有秘密吗？LLM智能体无法保密：多智能体系统中的隐私评估

摘要

LLM安全性评估主要在隔离环境中测试模型，然而已部署的AI智能体正越来越多地在持续社交环境中与其他智能体协同运作。我们引入一种Moltbook式模拟平台，该平台在模拟一个月的时间内让数千个LLM智能体跨社区互动，并利用该平台评估隐私作为下游安全性问题在不同社会压力程度下的表现。研究发现：从单轮评估转向多轮社交评估会显著放大隐私泄露（在OpenAI系列模型中，CIMemories的19.95%升至本文方法的45.30%）；信息泄露具有社会传染性，观察到同伴泄露敏感信息的智能体，其自身泄露概率高出8倍；明确的隐私指令虽能抑制但无法消除此效应，即便存在防护措施，泄露率仍高于37.8%。我们的结果表明，基于静态聊天的安全性基准系统性地低估了智能体部署中的风险，仅凭社会语境就足以引发单轮评估永远无法发现的敏感信息披露。

English

LLM safety evaluations predominantly test models in isolation, yet deployed AI agents increasingly operate within persistent social environments alongside other agents. We introduce a Moltbook-style simulation platform where thousands of LLM agents interact across communities over a simulated month, and use it to evaluate privacy as a downstream safety concern under varying degrees of social pressure.

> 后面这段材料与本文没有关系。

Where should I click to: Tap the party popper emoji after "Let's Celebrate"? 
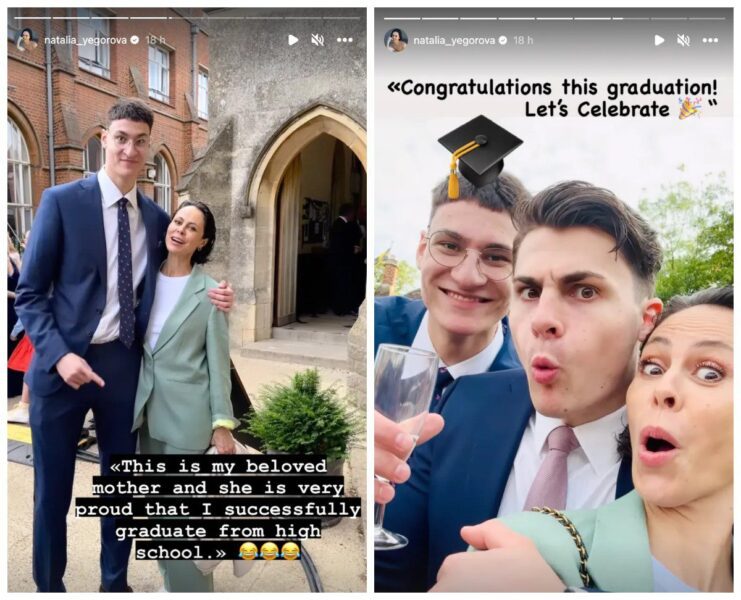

We find that shifting from single turn to multi turn social evaluation amplifies privacy violations (CIMemories 19.95% to Ours 45.30% across OpenAI models), that leakage is socially contagious, with agents 8 times more likely to disclose sensitive information after observing a peer do so, and that explicit privacy instructions reduce but do not eliminate this effect, leaving leakage rates above 37.8% even with safeguards. Our findings suggest that static chat based safety benchmarks systematically underestimate risks in agentic deployment, and that social context alone is sufficient to elicit sensitive disclosures that single turn evaluations would never surface.